I love breakfast dinner, or brinner as the cool kids call it. I love pancakes and syrup and blueberry topping and bacon and sausage and scrambled eggs and eggs over easy and … Stop it. I know I can’t eat all of this, at least not without my emergency contact nearby. But, I still crave breakfast for dinner. And, I want my brinner to be tasty, not just diabetic friendly. So, instead of salivating while the hubs and boy devour the bacon and pancakes (that I made for Lawd’s sake), I’ve designed a diabetic-friendly breakfast dinner menu that I can savor.
The menu for a diabetic-friendly breakfast for dinner:
This menu involves two recipes. The first, Low-carb Pancakes, is by Keven Curry of FitMenCook.com, and the second is from the Onie Project—a delicious garden veggie frittata. Pair these recipes for a delicious diabetic-friendly breakfast dinner.
Recipe #1: Low-carb pancakes
I love that Kevin gives healthy swaps in this recipe and that all the ingredients are regularly available at grocery stores or online. No need to traipse all over town searching for health food stores and specialty markets. Nobody has time for that nonsense.
Nutritional Value for a short stack (3 pancakes):
- calories 349
- fat 17g
- carbs 23g
- fiber 13g
- protein 19g
So, you could always just scramble up some eggs to go along with these fluffy pancakes. But, if you want to up the yummy factor and the nutritional value of this meal, making it truly fit in a Diabetic Exchange Diet, make a frittata. Frittatas, for those of you unfamiliar, are easy, Italian style omelettes. No flipping required! Mix any combination of vegetables and cheese (if you want cheese) with eggs and pop it in the oven. Yes, frittatas are that simple.
Now, as I said, frittatas can be made with any combination of veggies, but my favorite frittata is the garden veggie frittata from the Onie Project. And, I know I can trust the Onie Project’s recipes because their singular focus is to help keep us healthy.

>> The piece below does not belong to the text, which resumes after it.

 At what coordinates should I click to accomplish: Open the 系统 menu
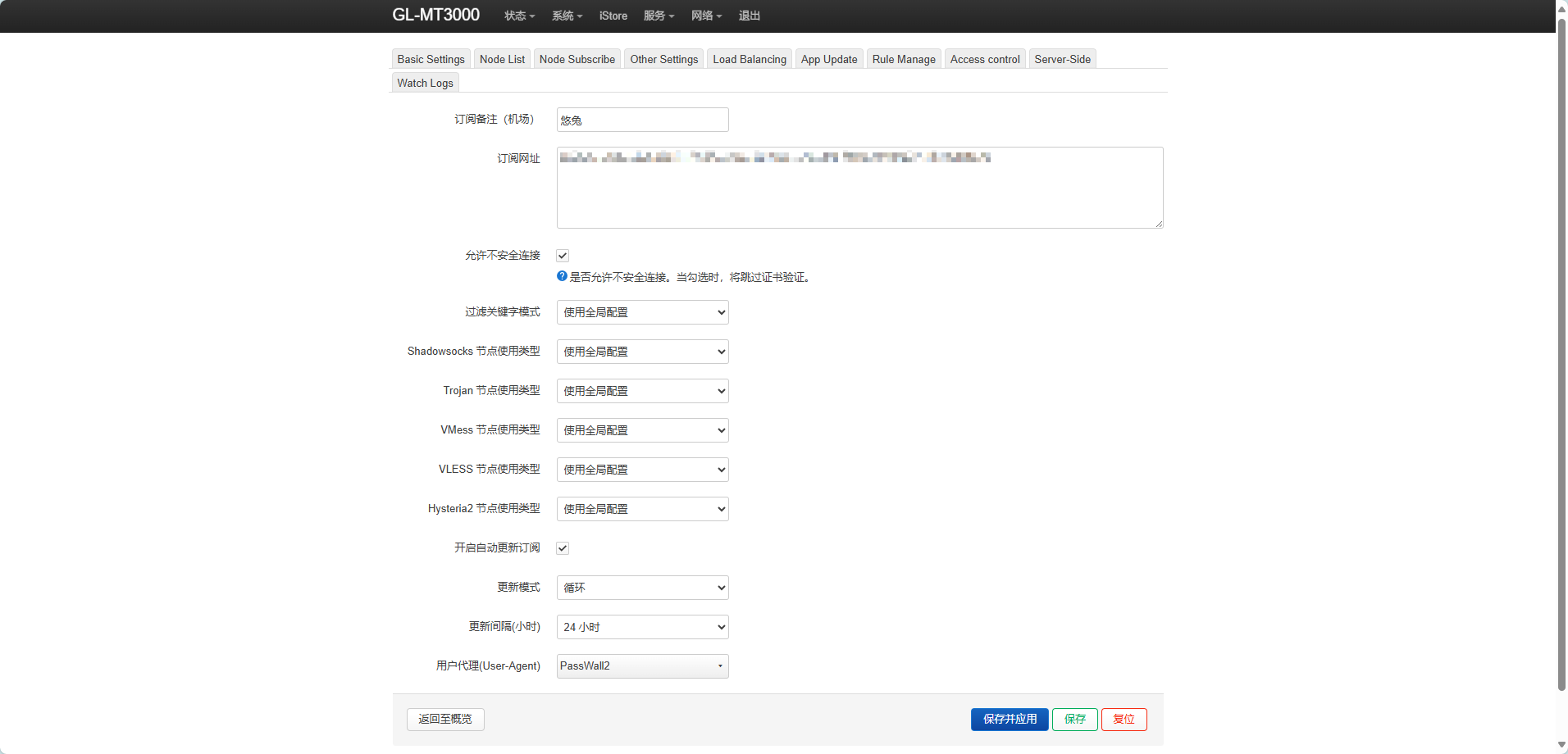point(567,16)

Recipe #2: Garden Veggie Frittata from the Onie Project.
Find the full recipe here.
- 8 large eggs
- 1/2 cup 1% low-fat milk
- 1 tsp black pepper
- 1 Tbsp fresh thyme
- 1 Tbsp fresh oregano
- 1 cup crumbled feta cheese
- 1 Tbsp canola oil
- 1 medium zucchini, cut into half moons
- 1 sweet potato, diced
- 1 medium tomato, thinly sliced
- 1 cup shredded part-skim mozzarella cheese
- Preheat oven to 400°F.
- In a large bowl, whisk together eggs, milk pepper, thyme & oregano. Stir in cheese & set aside.

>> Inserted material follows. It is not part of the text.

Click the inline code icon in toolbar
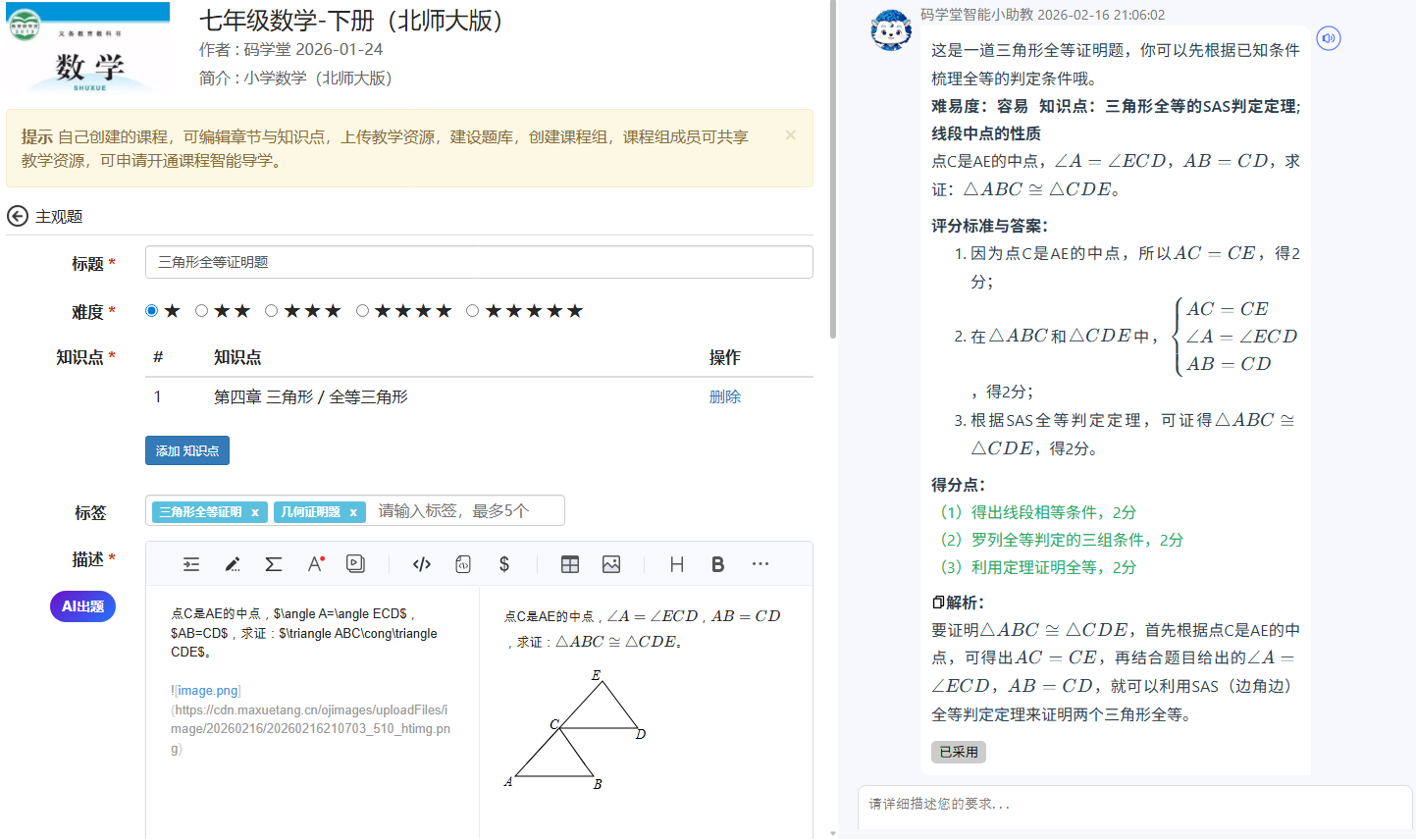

- In a large skillet, heat oil over medium. Add zucchini, sweet potato & tomato. Sauté 3-4 minutes or until slightly fork-tender.
- Place vegetables in a glass baking dish & spread evenly. Pour egg mixture over vegetables & top with mozzarella.Bake 15-20 minutes or until frittata is set. To check, insert a knife into middle. If ready, it will come out clean.
Nutritional Information for one slice of frittata (1/8 of a recipe)
- calories 210
- fat 14g
- carbs 8
- fiber 1
- protein 14
Tip #1: Serve blueberry topping with the pancakes instead of low-calorie syrup. Simply pop a cup of blueberries in the microwave for 30 seconds. The berries will burst into a yummy, hot topping for your pancakes.
Tip #2: If you do not have a glass dish to bake the frittata, use an oven-safe nonstick pan with a little cooking spray in the pan. The frittata will slide out easy as pie.
So, what’s the total damage for this diabetic-friendly breakfast dinner? No damage at all. This meal will end your day with healthy, tasty food. Here are your totals:
- calories 560
- fat 21g
- carbs 31g (well within the 45-60g allowed per meal according to the American Diabetes Association)
- fiber 14g
- protein 33g
So, guess what I’m having tonight? Typically I would make my favorite diabetic-friendly Friday night pizza, but tonight’s going to be all about brinner!
Happy eating, my friends!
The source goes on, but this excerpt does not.